Here is what Danny said, when I mentioned this to him:

"The fact of the matter is that there are really no mysterious bargains to be found...as you rightly pointed out, the carpets you saw in Delhi were modern reproductions of old material....they do not "knot" them, they "tuft" them and back them up with glue...a process that takes a tiny fraction of time and very little manual effort (and no creativity).  


What is funny is that many of these modern things are actually being made in China...the bazaars in Turkey and Morocco are full of Chinese production of imitations made to copy Central Asian products.  They jokingly refer to the Grand Bazaar in Istanbul as the Chinese Bazaar.  We are truly becoming a global culture!

But in a way one cannot blame the old artisans to look for more efficient means of livelihood and creature comforts that a nomadic life does not easily provide for. "

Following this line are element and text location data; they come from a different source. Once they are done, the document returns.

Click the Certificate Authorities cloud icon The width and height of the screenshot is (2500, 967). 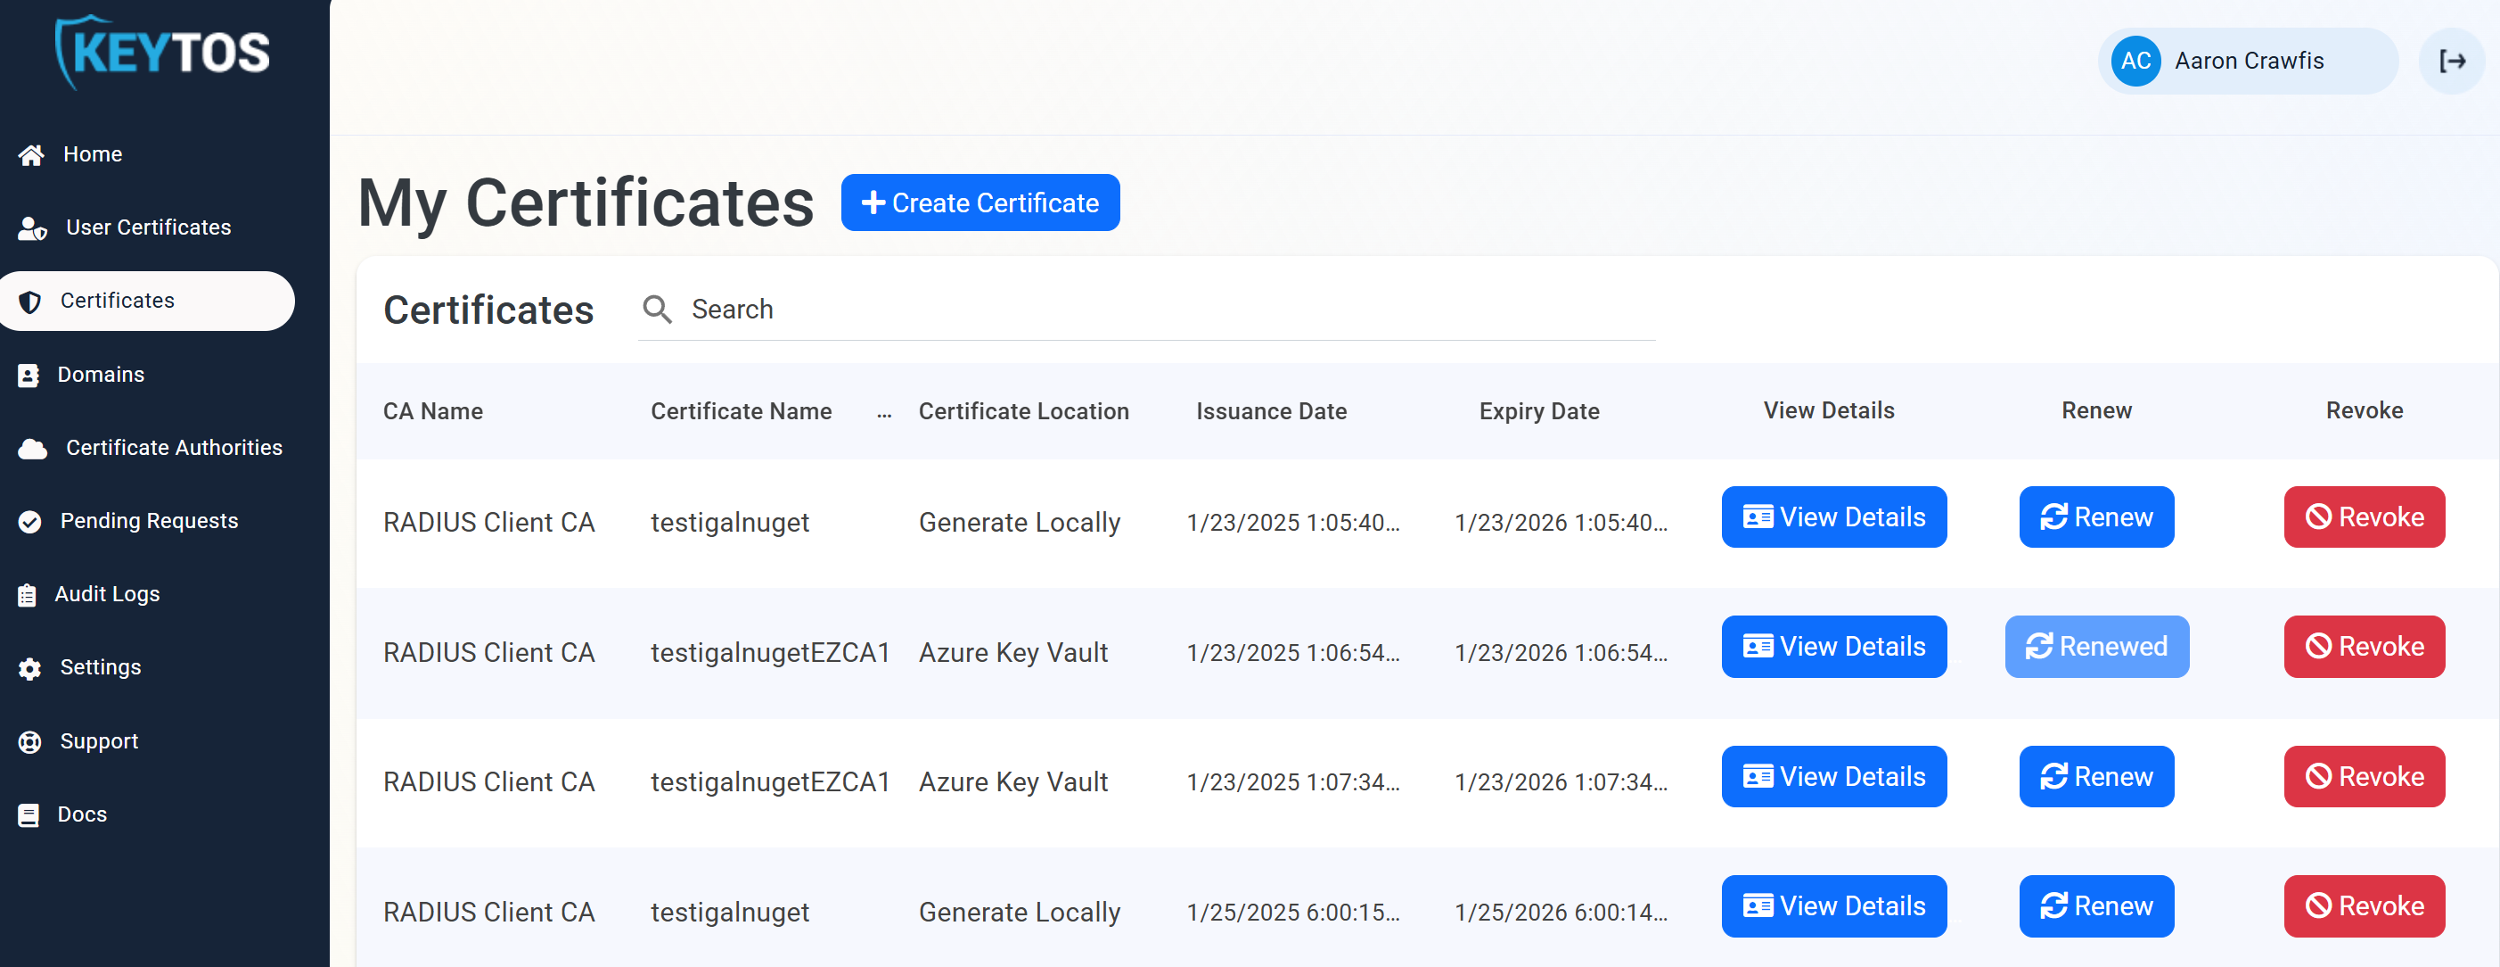32,449
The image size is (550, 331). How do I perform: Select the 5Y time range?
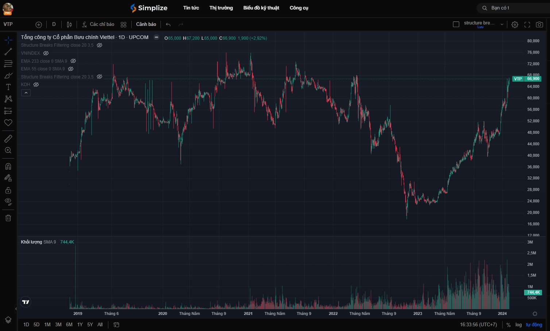(x=90, y=324)
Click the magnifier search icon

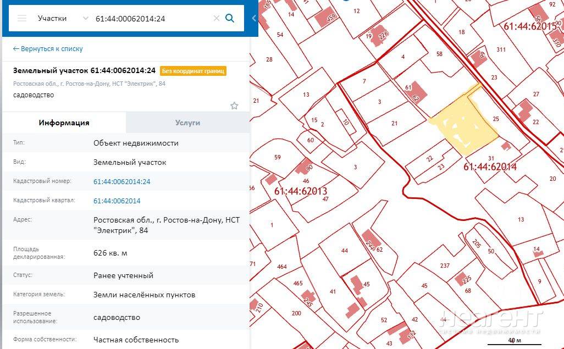[230, 18]
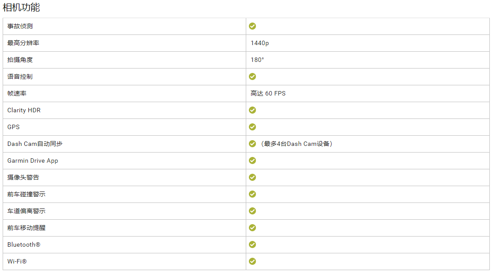Click the 1440p resolution value
The image size is (496, 275).
tap(259, 43)
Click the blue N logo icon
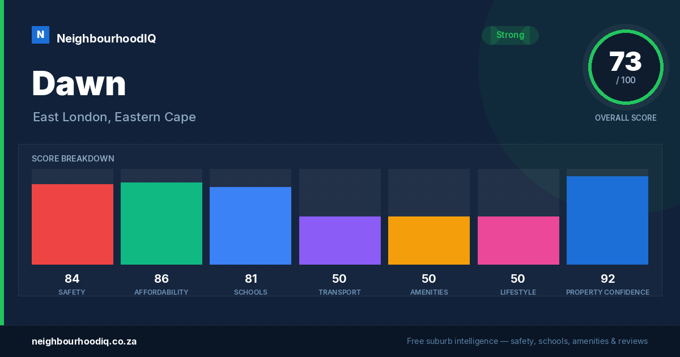The width and height of the screenshot is (680, 357). [40, 35]
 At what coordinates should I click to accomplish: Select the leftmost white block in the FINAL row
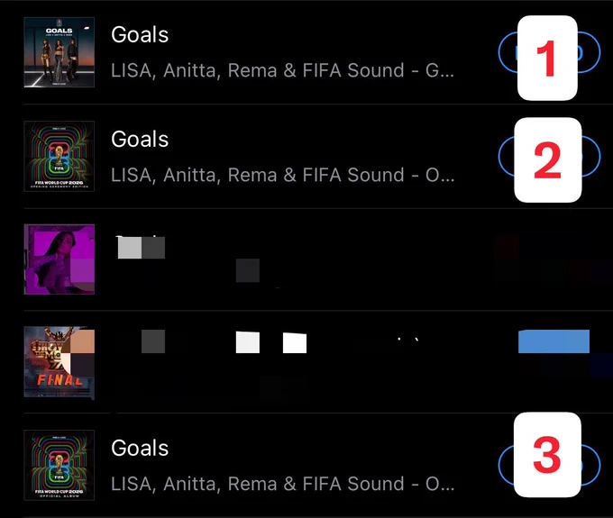(248, 342)
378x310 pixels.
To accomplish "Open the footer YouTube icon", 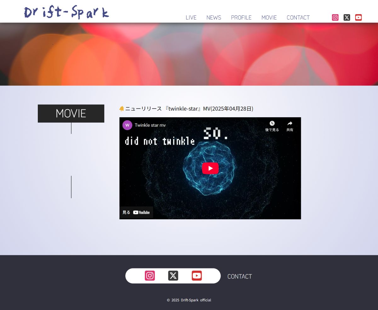I will 197,276.
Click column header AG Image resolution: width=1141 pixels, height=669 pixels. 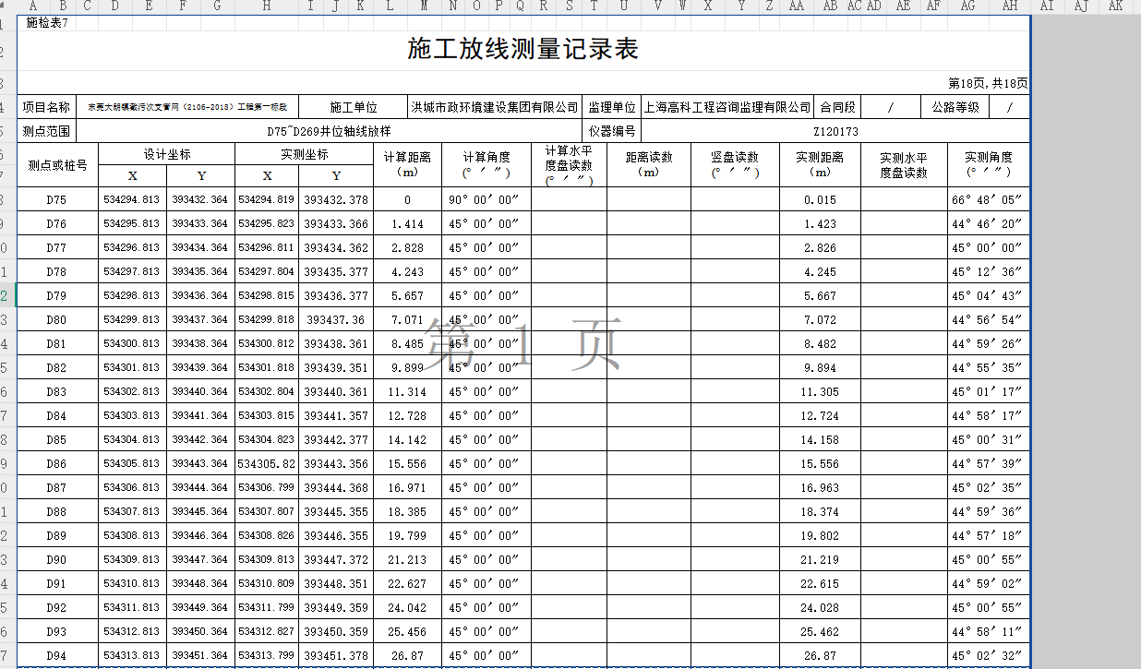(967, 6)
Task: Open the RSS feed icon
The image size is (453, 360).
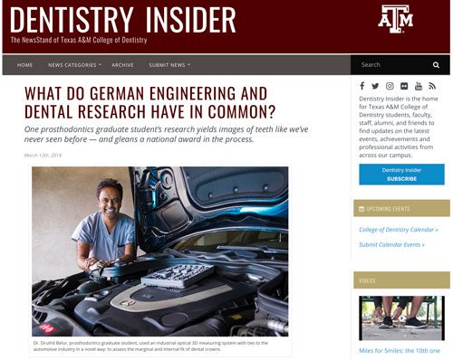Action: coord(432,86)
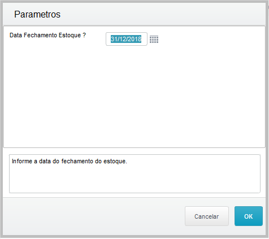Click the empty area of the help description box

[x=135, y=180]
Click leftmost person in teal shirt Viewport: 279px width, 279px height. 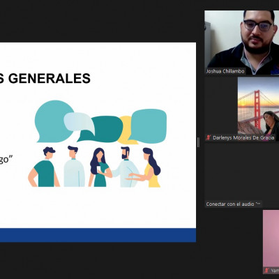point(44,167)
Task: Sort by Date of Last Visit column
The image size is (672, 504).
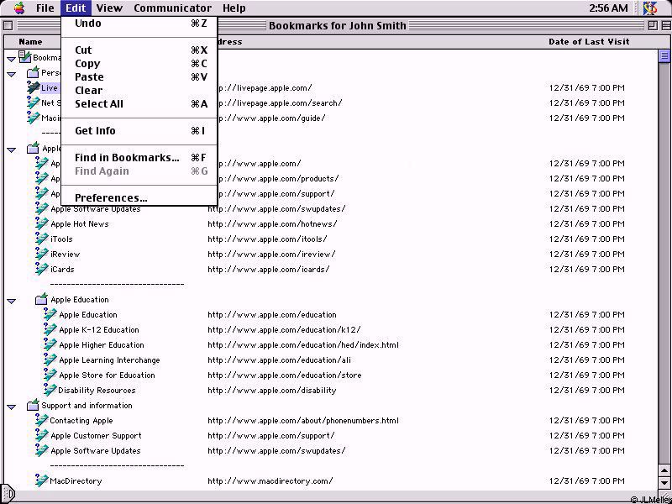Action: pyautogui.click(x=588, y=42)
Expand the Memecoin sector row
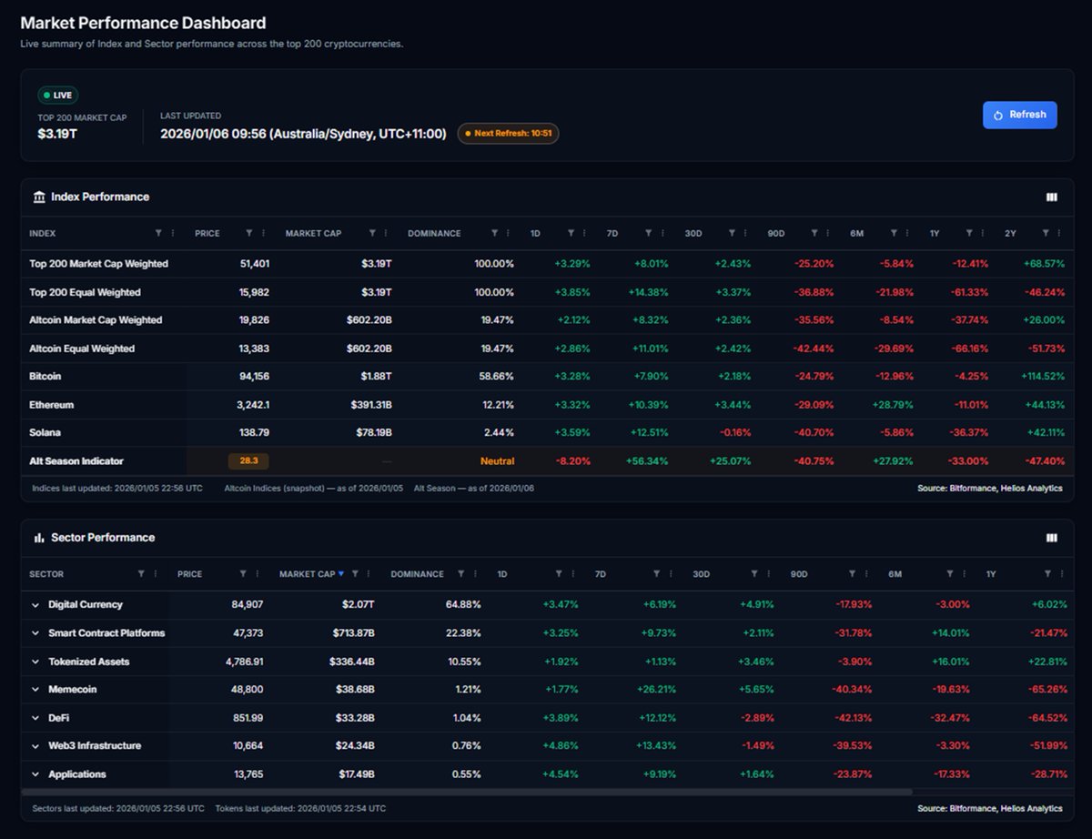The width and height of the screenshot is (1092, 839). [x=35, y=690]
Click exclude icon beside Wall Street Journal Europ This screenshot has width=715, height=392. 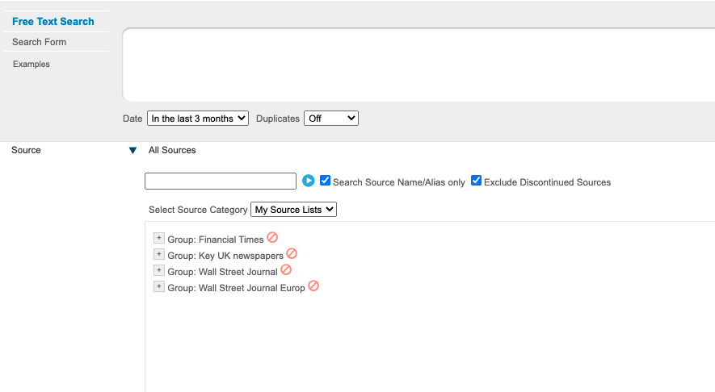pyautogui.click(x=313, y=286)
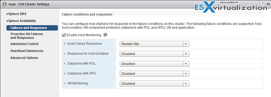Viewport: 271px width, 97px height.
Task: Open the Response for Host Isolation dropdown
Action: tap(155, 54)
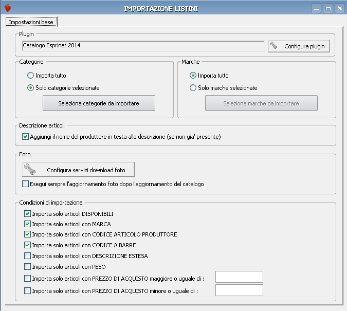Check Importa solo articoli con DESCRIZIONE ESTESA

tap(27, 256)
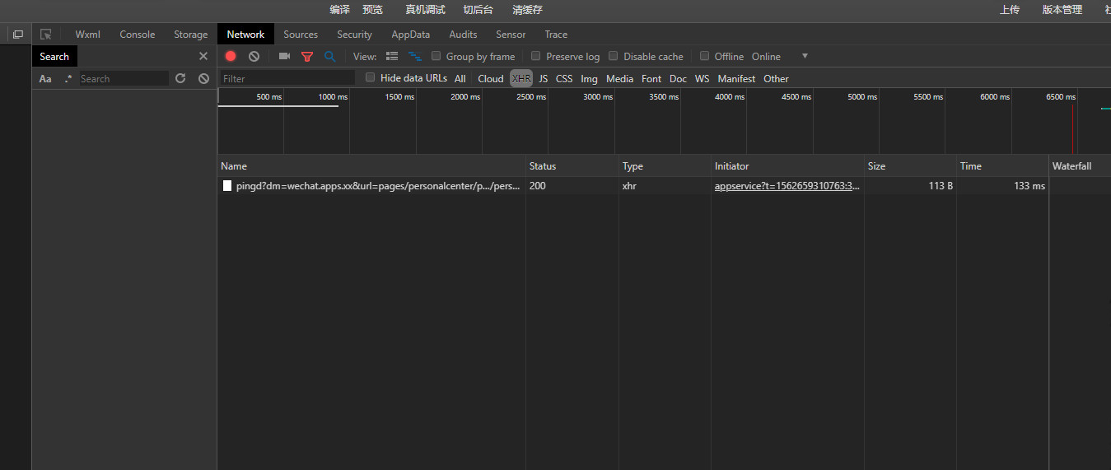
Task: Open the AppData tab
Action: (x=410, y=35)
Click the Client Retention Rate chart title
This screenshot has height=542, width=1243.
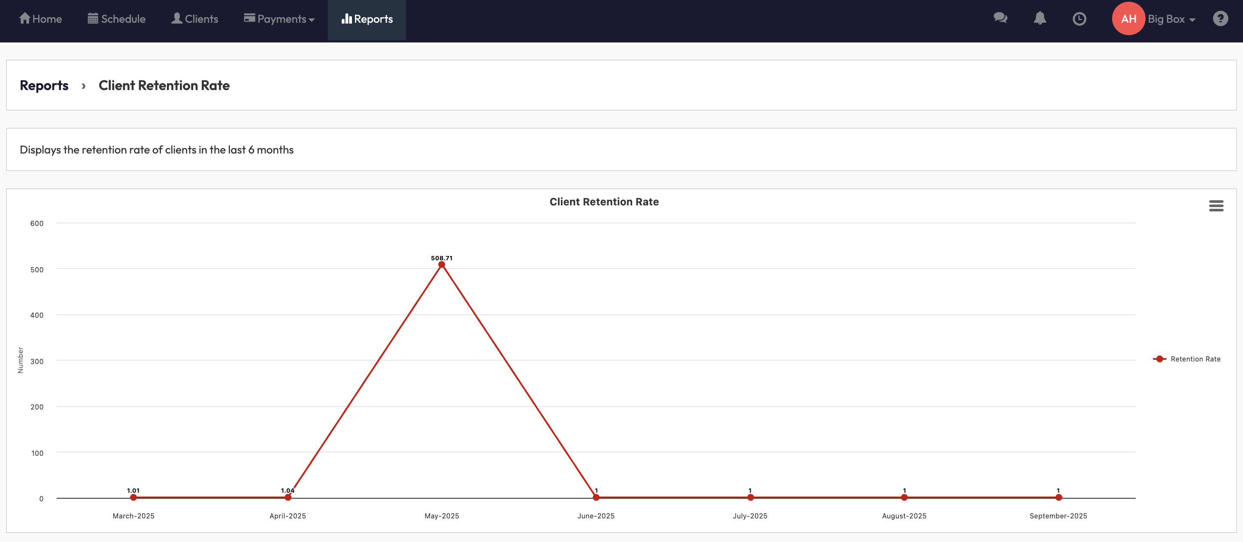coord(604,202)
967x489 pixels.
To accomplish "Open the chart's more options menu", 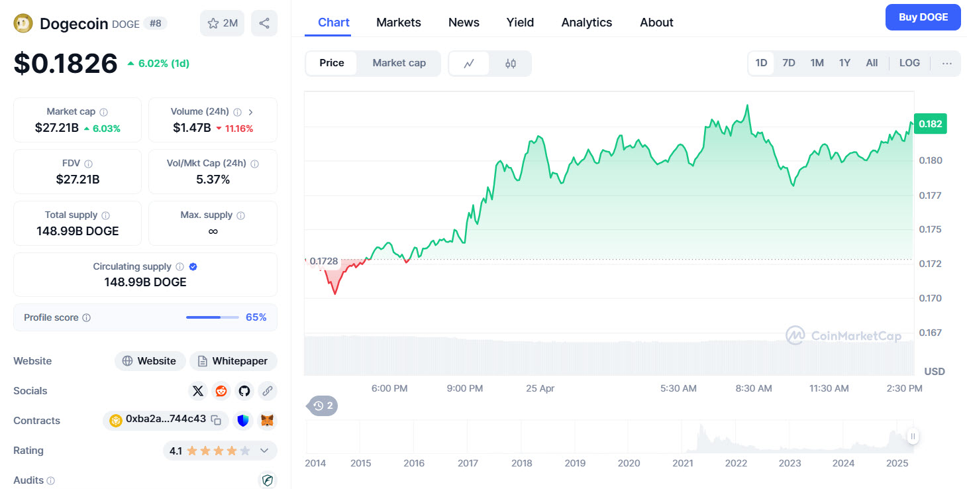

We have been witnessing the erosion of tribal lifestyles in many places during our travel, within India (Kutch, Nagaland, the Andamans) and outside the country as well (Burma, Borneo, America and many other countries) - the tales are too numerous to narrate.  What can we do about it?  Sadly, not much.  Tribal lives are governed by modern politics, economics and the exploitation of natural resources by urban dwellers.  I think all we can do is to be sensitive to the needs of tribals and respect their ways of living (Just to illustrate - I have seen people talk about and treat some tribals in the Andamans as if they were an inferior kind of animal.  Many years ago, the government decided to 'uplift' their living conditions by building concrete toilets in the thick of these beautiful islands, which the tribals had no idea what to do with).  To step gently into their areas, if at all.  And not to endorse products which involve exploitation of the tribals or their natural resources.  Specifically, in the case of carpets - if one has the resources, it would be good to buy one original handwoven carpet rather than lots of cheap ones.

We did buy a rug from Dilli Haat, as a mat for my little son to play on (as this can be easily washed and dried).  It's a very cheerful one - pale yellow with big flowers that are attractive in a nursery setting (and there were several identical ones, in different colours so we knew we were not buying anything unique!).  In the same room, beside this rug, I have kept a tribal rug, for my son to lie upon when he's sleepy.  The contrast between the two is enormous, when seen side by side.  The machine made rug is pleasant, extremely cheerful and functional.  It looks very much in place in an urban setting.  The tribal rug is wonderfully soft and comfortable.  Its colours reflect in some way the beauty of the natural world.  It is clearly an individual's creation - varying shades are used in an asymmetric manner that results in a rugged and timeless beauty.  My son looks at the colours, patterns and shapes of both rugs.  But when it comes to nose rubbing (a high accolade), it's the tribal one that he always chooses.